After 46 years of making documentaries, Frederick Wiseman has a pretty good handle on what he’s doing. His modus operandi is simple: 1) Choose a subject. Generally, it’ll be an institution of some kind—a hospital (Hospital), a welfare office (Welfare), a zoo (Zoo), a ballet company (Ballet), etc. 2) Hunker down with a camera, usually for weeks, if not months, always eschewing interviews, and shooting strictly cinéma vérité style. 3) Assemble the footage, minus narration or any other overt editorializing, in a way that’s nonetheless carefully crafted to form a thesis of some kind, however implicit. Not that Wiseman could circumvent the last step even if he wanted to, except by editing the film completely at random; to his credit, he’s never claimed objectivity for his work, freely admitting that he shapes his apparently uninflected material in a way that reflects his thinking.
At Berkeley, Wiseman’s latest effort, makes its case as subtly as ever, to the point where the film could conceivably function as a Rorschach test. Academia is by no means a new subject for the director—his second feature was called High School, and he even made a sequel decades later, High School II. But there’s a reason he didn’t simply call this one College or University. U.C. Berkeley has a long history as a hotbed of student activism, dating back to Mario Savio’s famous “bodies upon the gears” speech at Sproul Hall in 1964, and it’s also perhaps the most prestigious publicly funded university in America. Over the course of four sprawling hours, At Berkeley examines both what the school does (via sitting in on classes) and how it operates (via sitting in on meetings), slowly building to a low-key confrontation over tuition hikes between students and the administration, at the time led by chancellor Robert J. Birgeneau, who has since retired.
There’s an imbalance at play here: Few audience members will have attended, say, a university budget meeting, but a lot of them will have attended a university. Consequently, the many scenes that do little more than observe a class in progress for up to 10 minutes at a time can be wearisome. In particular, those that focus on a professor giving a lecture to a sizable, impassive audience (as opposed to those involving class discussion, which is more lively) make At Berkeley feel a bit like TED Talks: The Movie. Wiseman is much more at home in Berkeley’s administrative offices, where Birgeneau and his colleagues candidly discuss everything from shaping the diversity of the student body to how frequently the campus lawns get mowed. Wiseman’s documentaries, at their best, have always been frank depictions of how the sausage gets made (quite literally, in 1976’s Meat), and there’s a real fascination in watching the gears of this massive machine grind.
Once the student protest comes to dominate the film’s second half, however, things get dicier.
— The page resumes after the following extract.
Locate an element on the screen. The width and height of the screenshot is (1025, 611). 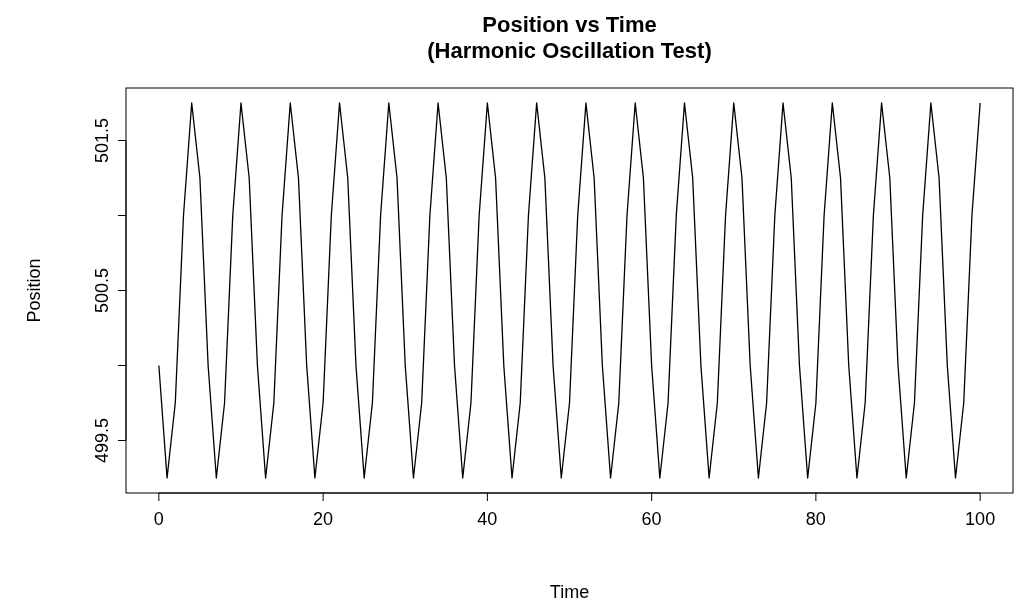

As usual, Wiseman never overtly takes sides, and the fact that he’s simply documenting what happened gives him plausible deniability. All the same, At Berkeley has been shaped in a way that makes the protesters come across as clueless, entitled wannabes who lack the genuine political convictions of their 1960s forebears. That may well be accurate, but it’s hard to feel confident about it, given the disparity between time spent with the students, about whose demands Wiseman reveals almost nothing (except that Birgeneau finds them incoherent), and time spent with the suits, some of whom even get to discuss their own radical pasts. Later, when the dispute has been resolved (at least temporarily), a group of kids talk in class about how useless they consider their fellow students’ actions to have been. Because this is all still mixed in with tours of robotics workshops and veterans’ support groups and other scenes of campus life, it doesn’t come across as didactic, but Wiseman’s sympathies seem clear, and unexpectedly grumpy. In effect, he’s chastising the kids for not yet having seen At Berkeley, and its portrait of academic realpolitik. Not quite fair.